**本文抜粋**
•••••
光熱費の高騰を受け、少ないエネルギーで生活できる省エネ住宅は、今後、神奈川県の注文住宅においても主流となっていくものと予想しています。
ハウスメーカーや工務店は省エネ住宅をトレンドとしてラインナップしていますが、省エネ住宅の中でも「パッシブハウス」を知っておいて損はありません。
パッシブハウスはまだ認知度が低いため多くの人に知られてはいませんが、設備に頼り切らない方法で快適な住環境を維持する、人と自然に優しい住宅です。
そこで今回の記事では、パッシブハウスとは何か、これから省エネ住宅の代表格であるZEHとの違いはどこにあるのか、基本的な概要も含めてお伝えすることにします。
パッシブハウスとは、パッシブハウスを国内に展開する神奈川県のパッシブハウス・ジャパンによると、
断熱材や高性能な窓、熱ロスの少ない換気システムなどを駆使して、 寒さや暑さをガマンしない、快適さを生み出す家
を指します。
一般的な省エネ住宅と違って、年間で消費する一次エネルギーや冷暖房の需要、気密性に厳しい基準が設けられており、これらの基準はパッシブハウス・ジャパンによって評価、クリアしなければ認定されません。
•••••
**データ抜粋**
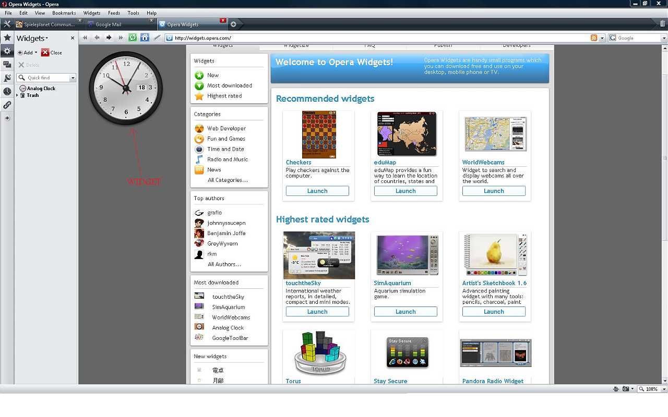Launch the Checkers widget
Viewport: 668px width, 417px height.
tap(317, 191)
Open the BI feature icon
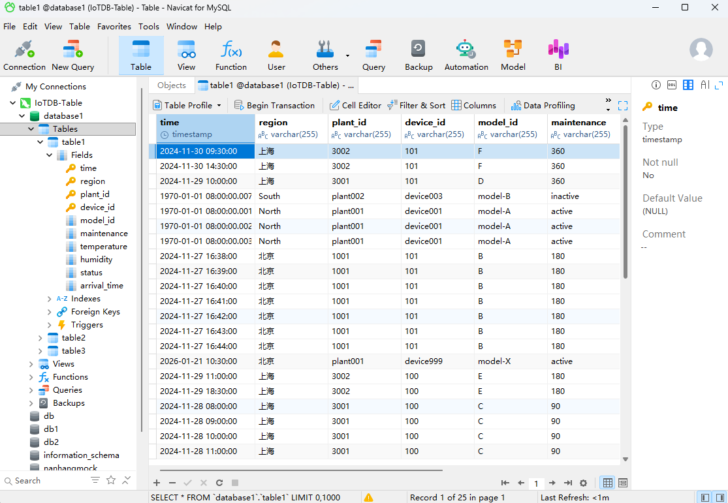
•••••
**課題の構成**
1 - パッシブハウスの記事によると、パッシブハウスの基準を評価するのはどこか。
2 - パッシブハウスの記事の「光熱費の高騰を受け、少ないエ」から「境を維持する、人と自然に優しい住宅です。」までを、「ハウスメーカー」を「住宅会社」と呼び替えて書き直せ。
3 - パッシブハウスの記事にある次の一文を英語に訳してください。「パッシブハウスはまだ認知度が低いため多くの人に知られてはいませんが、設備に頼り切らない方法で快適な住環境を維持する、人と自然に優しい住宅です。」

**各課題の解答**
1 - パッシブハウス・ジャパン。

2 -
光熱費の高騰を受け、少ないエネルギーで生活できる省エネ住宅は、今後、神奈川県の注文住宅においても主流となっていくものと予想しています。
住宅会社や工務店は省エネ住宅をトレンドとしてラインナップしていますが、省エネ住宅の中でも「パッシブハウス」を知っておいて損はありません。
パッシブハウスはまだ認知度が低いため多くの人に知られてはいませんが、設備に頼り切らない方法で快適な住環境を維持する、人と自然に優しい住宅です。

3 - Because passive houses still have low recognition, they are not known to many people, but they are homes that are kind to people and nature, maintaining a comfortable living environment through methods that do not rely entirely on equipment.